4.3.17.3. Coding Concepts:#

None, yet.

4.3.17.4. Review of the Partition Function#

Recall that the partition function, \(Q\), of a system under constant \(V\) and \(T\) is defined as a sum over the Boltzmann factors of all energy levels of the system

(4.404)#\[\begin{equation} Q = \sum_i e^{-\beta E_i}, \end{equation}\]

where \(E_i\) is the energy of the system in energy level \(i\).

For an ideal gas system the particles do not interact and thus we can write

(4.405)#\[\begin{equation} Q = \frac{q^N}{N!}, \end{equation}\]

where \(q\) is the molecular partition function defined as a sum over molecular energy levels

(4.406)#\[\begin{equation} q = \sum_j e^{-\beta \epsilon_j}, \end{equation}\]

where \(\epsilon_j\) is the energy of a molecule is molecular state \(j\).

From the partition function we can compute important thermodynamic quantities such as

(4.407)#\[\begin{eqnarray} U &=& k_BT^2\left( \frac{\partial lnQ}{\partial T}\right)_{N,V} \\ P &=& \frac{1}{\beta}\frac{\partial \ln Q}{\partial V} \\ C_V &=& k_B \beta^2 \left( \frac{\partial^2 \ln Q}{\partial \beta^2}\right)_{N,V} \\ S &=& k_BT\left( \frac{\partial lnQ}{\partial T}\right)_{N,V} + k_B\ln Q \end{eqnarray}\]

4.3.17.5. Entropy from the Partition Function#

Actually, we have not yet shown the last equation above.
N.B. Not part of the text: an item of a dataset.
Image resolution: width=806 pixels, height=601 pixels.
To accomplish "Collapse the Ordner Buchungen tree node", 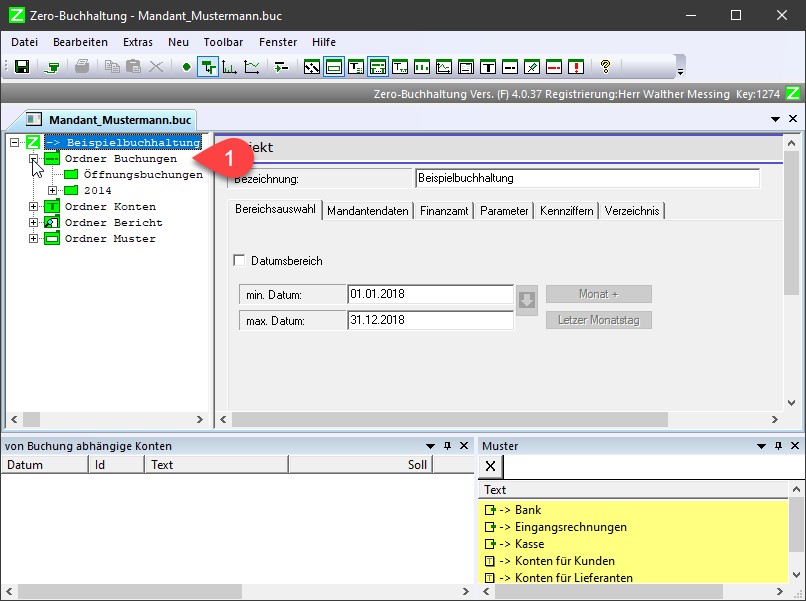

I will do so here a bit of an aside. We start with the Gibbs entropy formula

(4.408)#\[\begin{equation} S = -k_B\sum_ip_i\ln p_i \end{equation}\]

where \(p_i\) is the probability of state \(i\) and in the Canonical ensemble is given as

(4.409)#\[\begin{equation} p_i = \frac{e^{-\beta E_i}}{Q} \end{equation}\]

Plugging this formula into the Gibbs entropy equation yields

(4.410)#\[\begin{eqnarray} S &=& -k_B\sum_i \frac{e^{-\beta E_i}}{Q} \ln \left( \frac{e^{-\beta E_i}}{Q} \right) \\ &=& -k_B\sum_i \frac{e^{-\beta E_i}}{Q} \left( -\beta E_i - \ln Q\right) \\ &=& \beta k_B\sum_i E_i\frac{e^{-\beta E_i}}{Q} + k_B\sum_i\ln Q\frac{e^{-\beta E_i}}{Q} \\ &=& \frac{1}{T}\langle E \rangle + \frac{k_B\ln Q}{Q} \sum_i e^{-\beta E_i} \\ &=& \frac{U}{T} + k_B\ln Q \end{eqnarray}\]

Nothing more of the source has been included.